The effect of the piece can be rather over-the-top in its desperate and pleading tone, and almost unbearable in its insistence. But Crawford toned down the volume of the entreaties and, using a “less is more” approach, generated more genuine pathos than many other interpreters of this work have managed.

His tremolo was rock steady, the bass riffs crystal clear. This was a masterful interpretation.

Recalled by tumultuous applause, he encored with Jobim’s One Note Samba.

Smith played the second half of the evening, starting with Barrios’s Barcarolle (boat song), Julia Florida.

Composed in the 1930s and dedicated to the daughter of a friend, this is one of Barrios’s lyrical masterpieces. It’s also very demanding to play. But despite a back injury rendering any movement difficult and sitting down especially painful, Smith gave a beautifully light interpretation of the piece, emphasising its simple emotions, which are somehow tinged with the sadness of life’s transience.

He then moved on to Tárrega’s 1902 Gran Vals.

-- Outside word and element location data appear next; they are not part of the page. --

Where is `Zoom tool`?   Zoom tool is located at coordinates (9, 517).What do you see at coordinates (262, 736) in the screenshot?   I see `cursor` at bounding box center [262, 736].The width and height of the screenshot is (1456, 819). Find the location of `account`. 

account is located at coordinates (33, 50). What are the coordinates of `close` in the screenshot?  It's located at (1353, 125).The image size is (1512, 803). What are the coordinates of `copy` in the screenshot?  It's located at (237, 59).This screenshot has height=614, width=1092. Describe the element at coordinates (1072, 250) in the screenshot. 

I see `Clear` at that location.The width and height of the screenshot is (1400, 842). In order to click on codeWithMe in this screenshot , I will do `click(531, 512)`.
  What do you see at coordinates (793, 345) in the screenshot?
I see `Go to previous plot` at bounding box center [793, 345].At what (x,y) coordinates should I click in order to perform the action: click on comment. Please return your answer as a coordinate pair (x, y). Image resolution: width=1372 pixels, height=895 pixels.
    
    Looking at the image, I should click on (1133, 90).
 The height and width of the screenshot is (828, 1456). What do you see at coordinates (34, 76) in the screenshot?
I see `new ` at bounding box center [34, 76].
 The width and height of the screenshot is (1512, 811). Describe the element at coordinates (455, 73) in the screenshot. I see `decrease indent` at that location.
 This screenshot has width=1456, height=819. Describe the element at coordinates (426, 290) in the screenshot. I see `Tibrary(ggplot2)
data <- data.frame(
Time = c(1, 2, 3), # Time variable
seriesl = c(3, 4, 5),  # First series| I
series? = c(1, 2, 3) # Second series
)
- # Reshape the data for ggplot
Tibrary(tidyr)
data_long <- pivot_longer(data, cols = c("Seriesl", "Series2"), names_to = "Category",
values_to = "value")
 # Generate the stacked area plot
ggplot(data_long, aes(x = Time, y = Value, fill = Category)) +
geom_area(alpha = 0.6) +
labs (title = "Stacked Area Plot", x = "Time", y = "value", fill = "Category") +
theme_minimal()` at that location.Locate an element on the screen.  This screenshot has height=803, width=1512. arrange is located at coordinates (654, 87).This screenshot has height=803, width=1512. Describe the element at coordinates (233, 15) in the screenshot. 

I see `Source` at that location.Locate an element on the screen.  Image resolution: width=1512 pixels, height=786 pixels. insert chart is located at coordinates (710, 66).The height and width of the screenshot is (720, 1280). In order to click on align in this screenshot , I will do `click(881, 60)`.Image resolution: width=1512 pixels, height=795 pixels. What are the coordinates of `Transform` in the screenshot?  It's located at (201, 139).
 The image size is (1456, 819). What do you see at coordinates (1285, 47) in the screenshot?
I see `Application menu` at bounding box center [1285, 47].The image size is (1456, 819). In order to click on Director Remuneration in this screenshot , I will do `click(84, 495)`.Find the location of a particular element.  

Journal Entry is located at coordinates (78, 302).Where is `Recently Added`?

This was more a European-style waltz than those of the South Americans, such as Lauro and Barrios, and it had a Viennese ring to it. It was a lovely piece and, like many of Tárrega’s tunes, somehow sexy.

It’s a pity that Tárrega’s estate did not extend the copyright on this piece: bars 13–16 were used by Nokia, the Finnish cellphone maker in the 1990s, for their “standard” ringtone, which in 2010 was played an estimated 1.8 billion times a day. Next, Brazilian Zequinha de Abreu’s 1917 chôro composition Tico-Tico no Fubá (Sparrow in the Cornmeal).

It’s one of those catchy tunes made famous by Carmen Miranda in the 1930s and 1940s (available on YouTube) but which, until someone hums it to you, doesn’t mean much.

The music is actually a clever portrait of the way that sparrows hop and move.

Claude Debussy’s Claire de Lune has been transcribed for the guitar a number of times, explained Smith, but these versions are often unplayable.

He recently came upon an arrangement for guitar by a Turkish classical guitarist and arranger, Emre Sabuncuoglu, which he played.

It was a wonderful mood piece and the audience was hungry for more. As a finale, he gave us Andrew York’s Sunburst (Jubilation), reminding us all that York himself had played the piece on the same stage some ten years ago.

This was a fitting burst of energy and joy to end a terrific first night.